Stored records
((
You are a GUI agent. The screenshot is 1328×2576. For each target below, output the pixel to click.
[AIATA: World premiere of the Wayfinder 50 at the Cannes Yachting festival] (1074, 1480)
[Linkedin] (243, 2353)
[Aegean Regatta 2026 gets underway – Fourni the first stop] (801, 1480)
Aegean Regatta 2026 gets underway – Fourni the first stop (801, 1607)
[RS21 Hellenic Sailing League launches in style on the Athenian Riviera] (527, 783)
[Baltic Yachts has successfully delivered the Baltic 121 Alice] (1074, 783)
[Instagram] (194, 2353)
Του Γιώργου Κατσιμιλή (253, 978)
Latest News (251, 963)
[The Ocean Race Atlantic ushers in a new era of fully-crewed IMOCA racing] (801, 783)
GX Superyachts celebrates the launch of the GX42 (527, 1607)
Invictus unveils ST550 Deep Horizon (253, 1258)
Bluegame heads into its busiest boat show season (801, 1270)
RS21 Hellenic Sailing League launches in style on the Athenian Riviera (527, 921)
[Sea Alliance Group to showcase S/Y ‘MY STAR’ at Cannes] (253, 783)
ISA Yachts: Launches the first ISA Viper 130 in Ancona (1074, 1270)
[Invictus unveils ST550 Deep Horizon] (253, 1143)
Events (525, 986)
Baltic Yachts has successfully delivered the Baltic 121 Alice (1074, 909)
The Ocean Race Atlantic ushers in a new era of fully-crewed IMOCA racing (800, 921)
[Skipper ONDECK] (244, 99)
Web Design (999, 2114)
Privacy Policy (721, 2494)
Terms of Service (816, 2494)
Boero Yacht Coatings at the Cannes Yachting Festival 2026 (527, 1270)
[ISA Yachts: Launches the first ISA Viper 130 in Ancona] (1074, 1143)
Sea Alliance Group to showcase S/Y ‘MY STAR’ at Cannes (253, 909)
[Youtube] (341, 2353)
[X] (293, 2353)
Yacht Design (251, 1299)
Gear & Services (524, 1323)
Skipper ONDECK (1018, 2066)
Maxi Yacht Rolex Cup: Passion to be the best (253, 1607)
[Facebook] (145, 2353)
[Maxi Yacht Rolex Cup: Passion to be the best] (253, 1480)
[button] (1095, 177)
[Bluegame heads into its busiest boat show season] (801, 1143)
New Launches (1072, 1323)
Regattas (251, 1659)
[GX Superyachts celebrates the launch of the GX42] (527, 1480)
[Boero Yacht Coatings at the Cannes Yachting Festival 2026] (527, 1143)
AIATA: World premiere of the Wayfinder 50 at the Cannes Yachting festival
))
PROBLEM TO WORK ON:
All of the entries must be printed again exactly as given.

EXERCISE OUTPUT:
You are a GUI agent. The screenshot is 1328×2576. For each target below, output the pixel to click.
[AIATA: World premiere of the Wayfinder 50 at the Cannes Yachting festival] (1074, 1480)
[Linkedin] (243, 2353)
[Aegean Regatta 2026 gets underway – Fourni the first stop] (801, 1480)
Aegean Regatta 2026 gets underway – Fourni the first stop (801, 1607)
[RS21 Hellenic Sailing League launches in style on the Athenian Riviera] (527, 783)
[Baltic Yachts has successfully delivered the Baltic 121 Alice] (1074, 783)
[Instagram] (194, 2353)
Του Γιώργου Κατσιμιλή (253, 978)
Latest News (251, 963)
[The Ocean Race Atlantic ushers in a new era of fully-crewed IMOCA racing] (801, 783)
GX Superyachts celebrates the launch of the GX42 (527, 1607)
Invictus unveils ST550 Deep Horizon (253, 1258)
Bluegame heads into its busiest boat show season (801, 1270)
RS21 Hellenic Sailing League launches in style on the Athenian Riviera (527, 921)
[Sea Alliance Group to showcase S/Y ‘MY STAR’ at Cannes] (253, 783)
ISA Yachts: Launches the first ISA Viper 130 in Ancona (1074, 1270)
[Invictus unveils ST550 Deep Horizon] (253, 1143)
Events (525, 986)
Baltic Yachts has successfully delivered the Baltic 121 Alice (1074, 909)
The Ocean Race Atlantic ushers in a new era of fully-crewed IMOCA racing (800, 921)
[Skipper ONDECK] (244, 99)
Web Design (999, 2114)
Privacy Policy (721, 2494)
Terms of Service (816, 2494)
Boero Yacht Coatings at the Cannes Yachting Festival 2026 (527, 1270)
[ISA Yachts: Launches the first ISA Viper 130 in Ancona] (1074, 1143)
Sea Alliance Group to showcase S/Y ‘MY STAR’ at Cannes (253, 909)
[Youtube] (341, 2353)
[X] (293, 2353)
Yacht Design (251, 1299)
Gear & Services (524, 1323)
Skipper ONDECK (1018, 2066)
Maxi Yacht Rolex Cup: Passion to be the best (253, 1607)
[Facebook] (145, 2353)
[Maxi Yacht Rolex Cup: Passion to be the best] (253, 1480)
[button] (1095, 177)
[Bluegame heads into its busiest boat show season] (801, 1143)
New Launches (1072, 1323)
Regattas (251, 1659)
[GX Superyachts celebrates the launch of the GX42] (527, 1480)
[Boero Yacht Coatings at the Cannes Yachting Festival 2026] (527, 1143)
AIATA: World premiere of the Wayfinder 50 at the Cannes Yachting festival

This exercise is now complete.